ASSIGNMENT: Transcribe the records word for word. Leave every picture out.

EXERCISE INPUTS:
>>>>

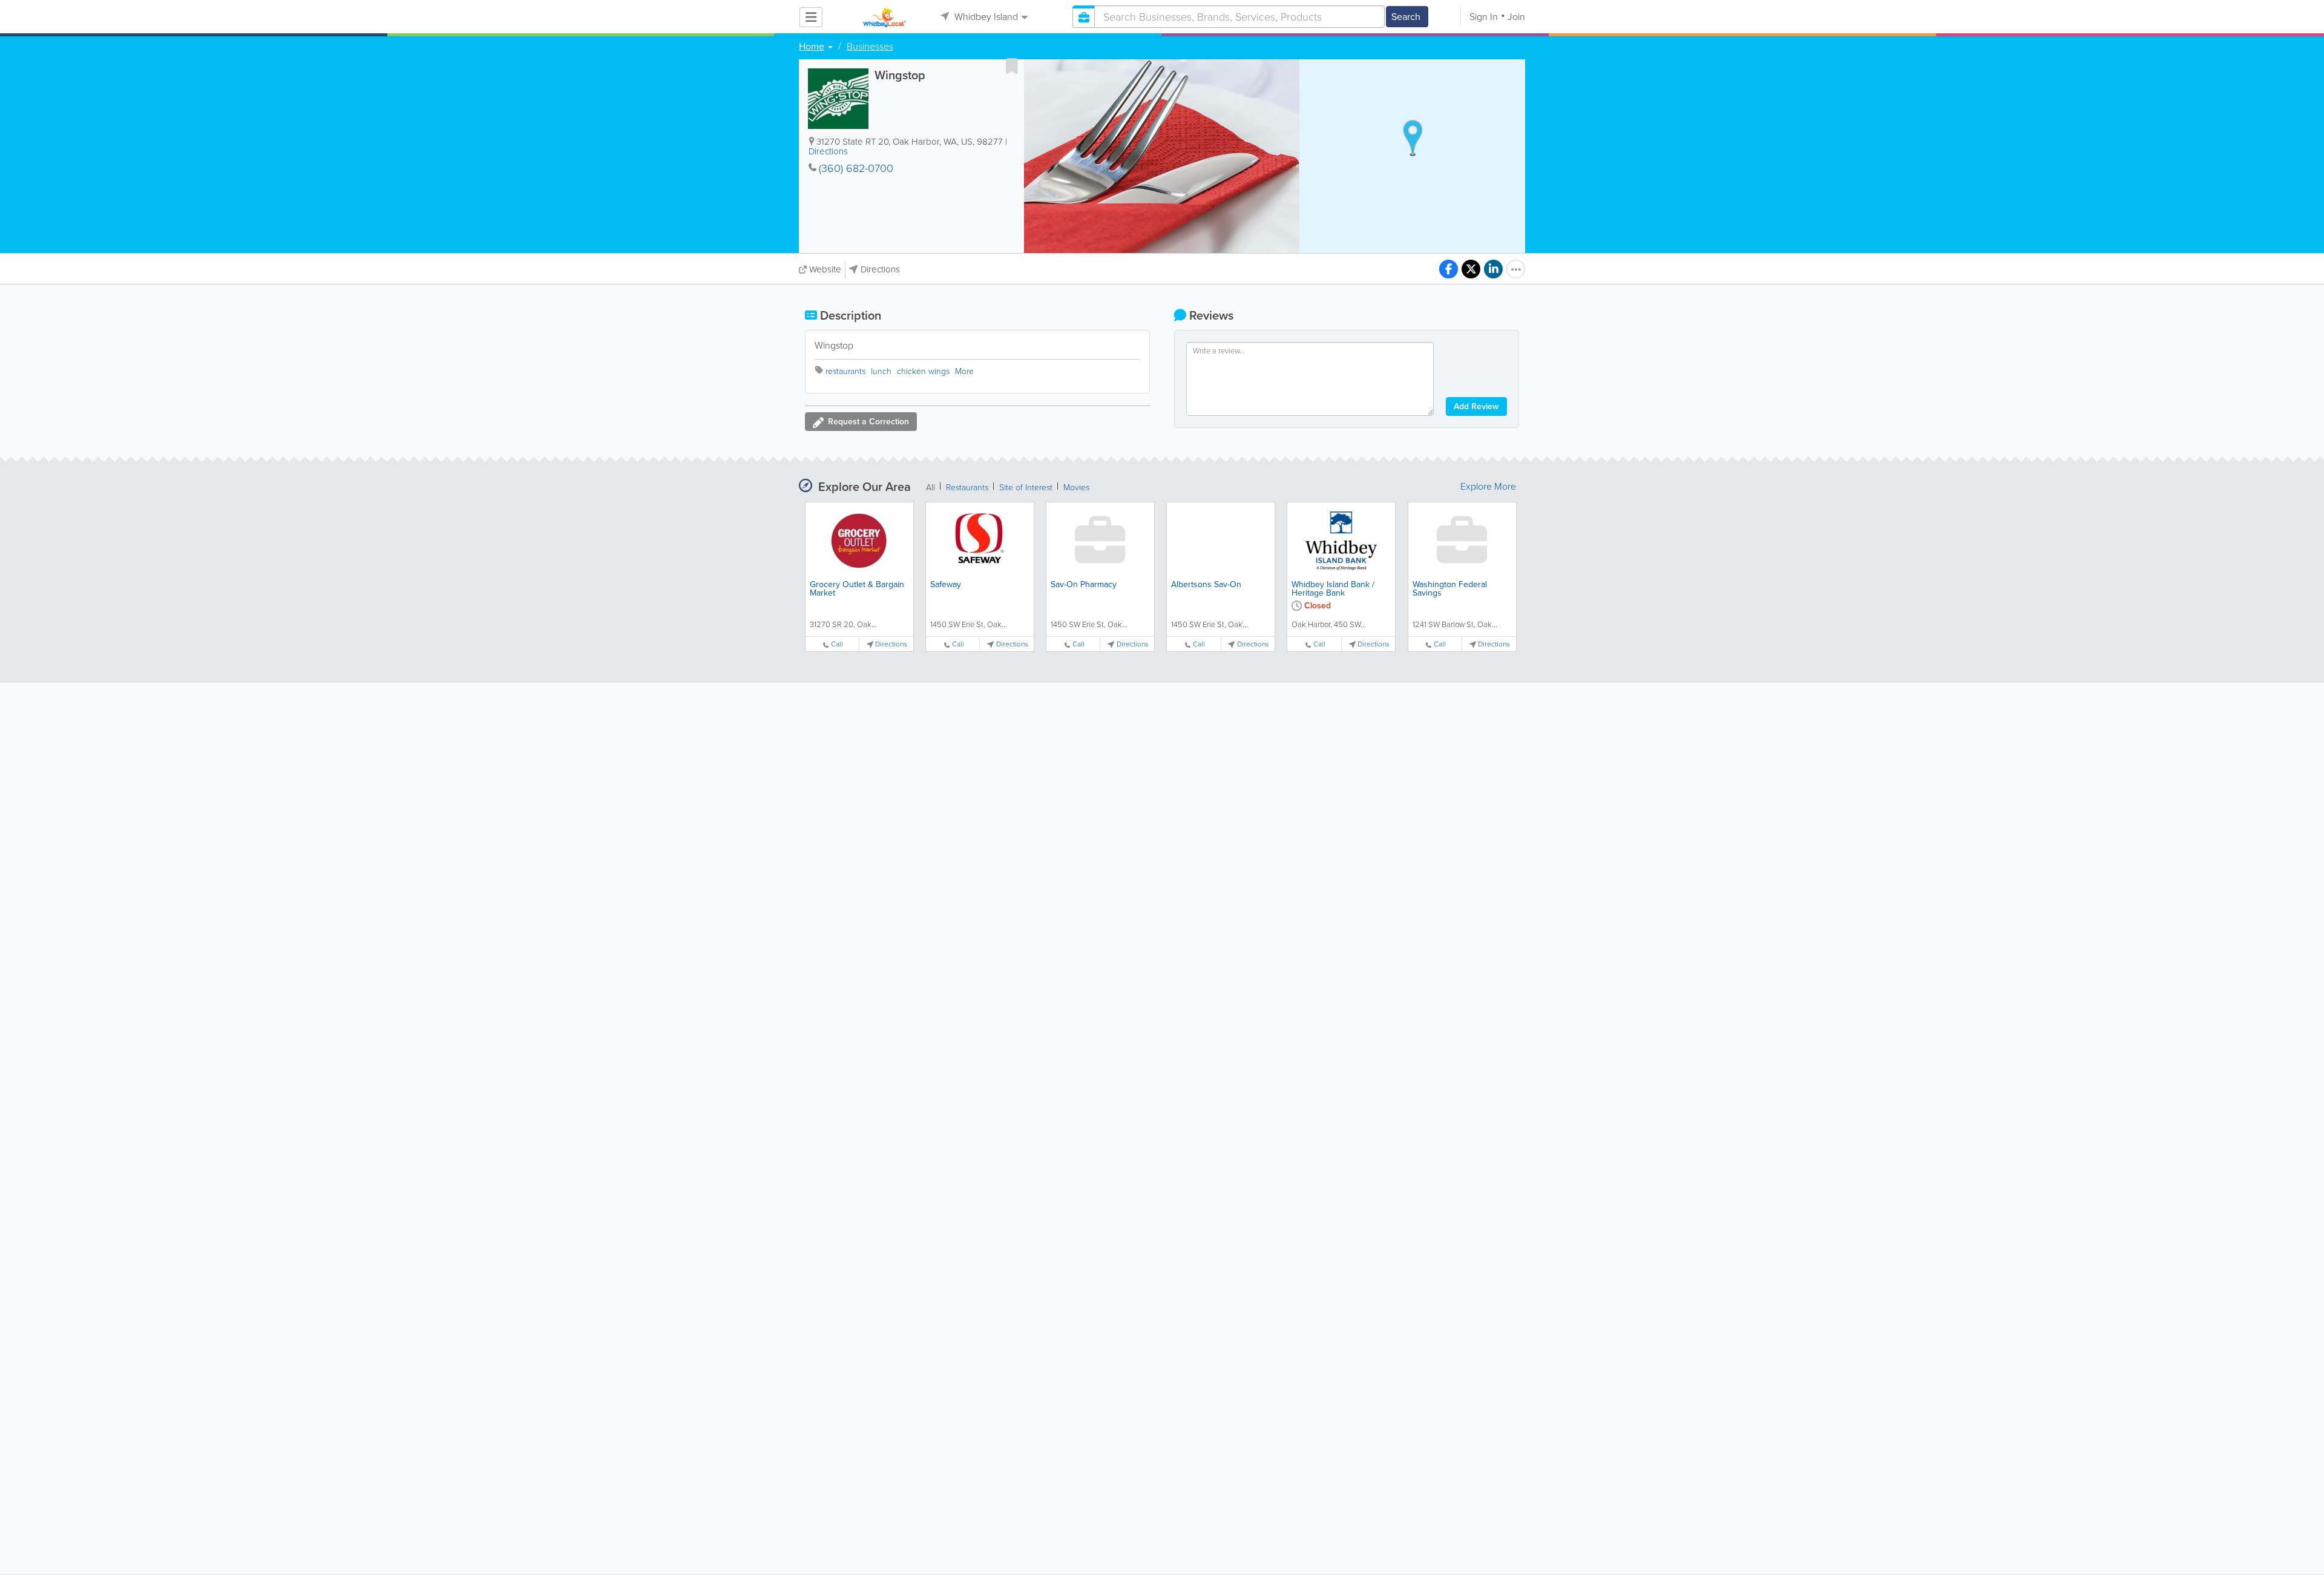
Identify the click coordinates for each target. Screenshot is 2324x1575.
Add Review (1476, 406)
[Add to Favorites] (1012, 66)
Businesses (870, 46)
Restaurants (967, 487)
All (930, 487)
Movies (1076, 487)
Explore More (1488, 487)
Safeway (945, 584)
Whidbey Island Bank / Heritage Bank (1333, 588)
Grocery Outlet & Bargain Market (857, 588)
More (964, 371)
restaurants (845, 371)
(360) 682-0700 (856, 168)
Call (837, 644)
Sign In (1483, 17)
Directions (828, 151)
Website (825, 269)
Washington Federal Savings (1450, 588)
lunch (881, 371)
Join (1516, 17)
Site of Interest (1025, 487)
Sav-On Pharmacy (1084, 584)
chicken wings (923, 371)
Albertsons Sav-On (1206, 584)
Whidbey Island (985, 17)
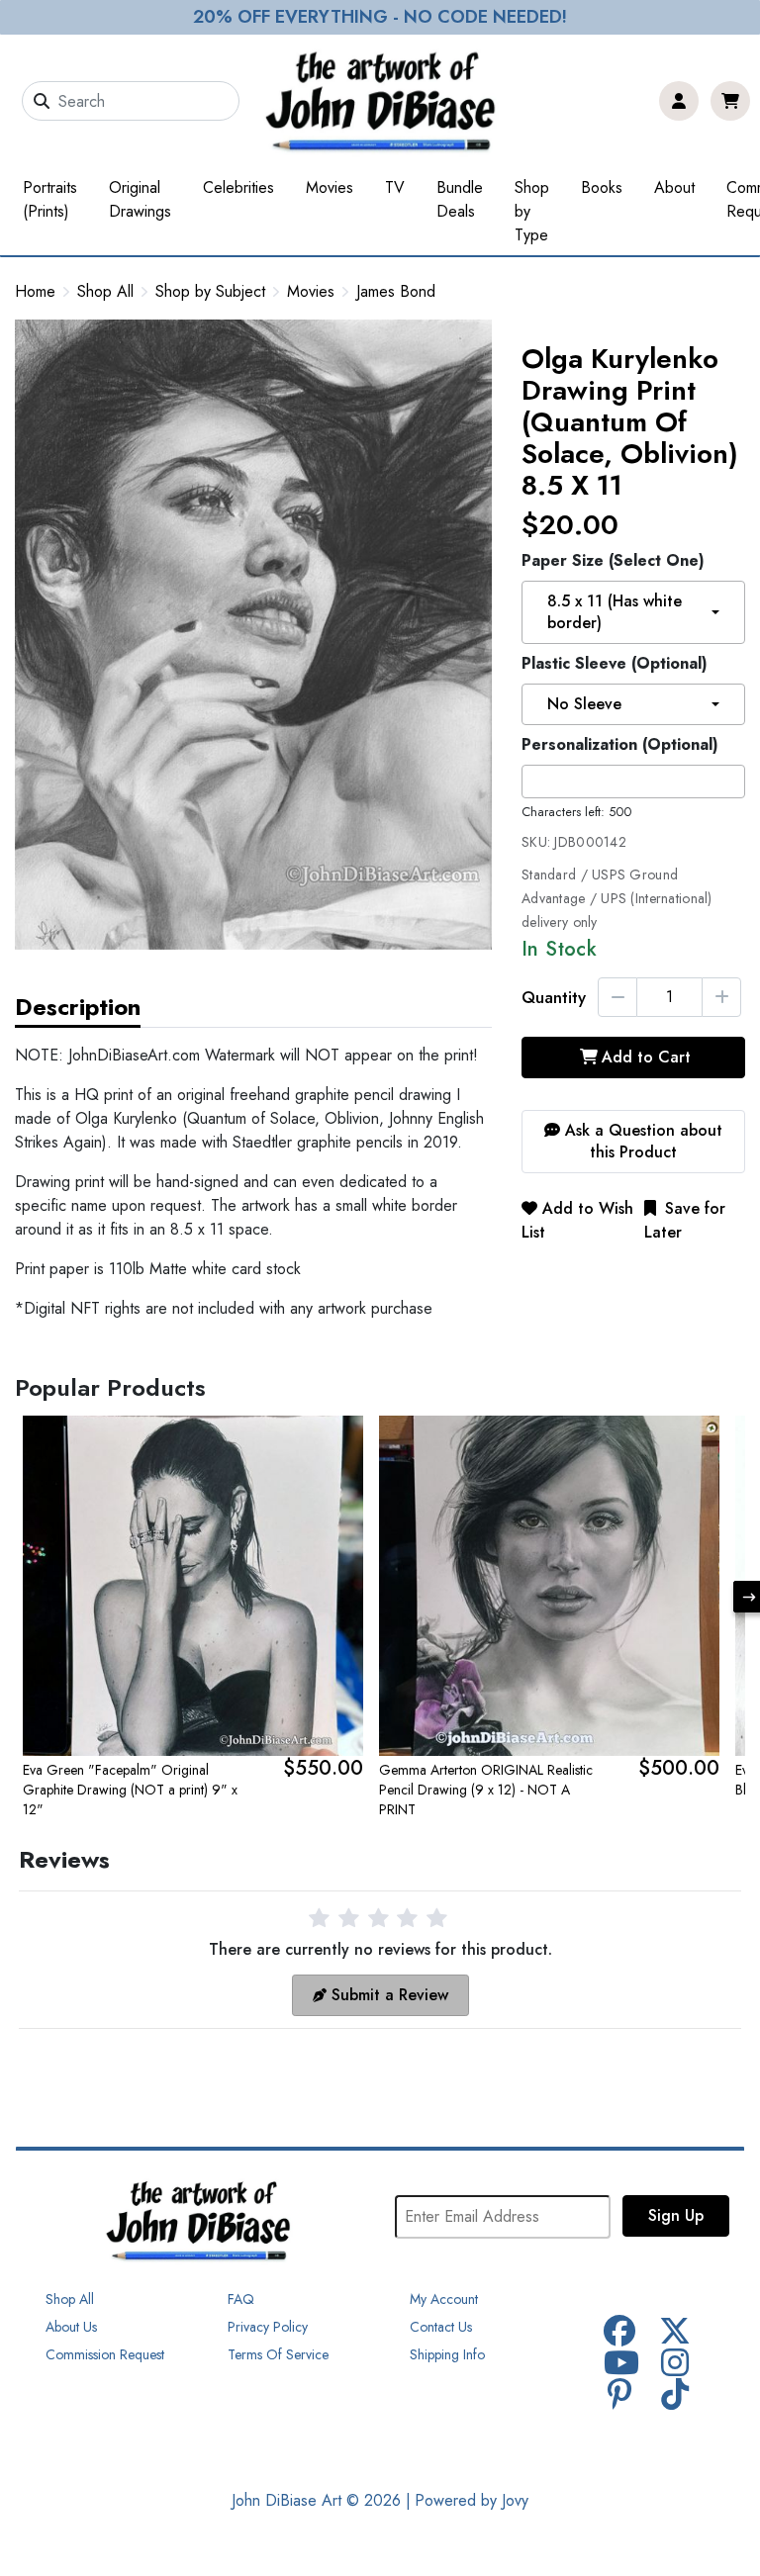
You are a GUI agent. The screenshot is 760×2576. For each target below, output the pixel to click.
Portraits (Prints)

<<<<

OUTPUT FOR THIS TASK:
Identify the click coordinates for each target. Screenshot is 2324x1575.
Add Review (1476, 406)
[Add to Favorites] (1012, 66)
Businesses (870, 46)
Restaurants (967, 487)
All (930, 487)
Movies (1076, 487)
Explore More (1488, 487)
Safeway (945, 584)
Whidbey Island Bank / Heritage Bank (1333, 588)
Grocery Outlet & Bargain Market (857, 588)
More (964, 371)
restaurants (845, 371)
(360) 682-0700 (856, 168)
Call (837, 644)
Sign In (1483, 17)
Directions (828, 151)
Website (825, 269)
Washington Federal Savings (1450, 588)
lunch (881, 371)
Join (1516, 17)
Site of Interest (1025, 487)
Sav-On Pharmacy (1084, 584)
chicken wings (923, 371)
Albertsons Sav-On (1206, 584)
Whidbey Island (985, 17)
You are a GUI agent. The screenshot is 760×2576. For each target below, output the pixel to click.
Portraits (Prints)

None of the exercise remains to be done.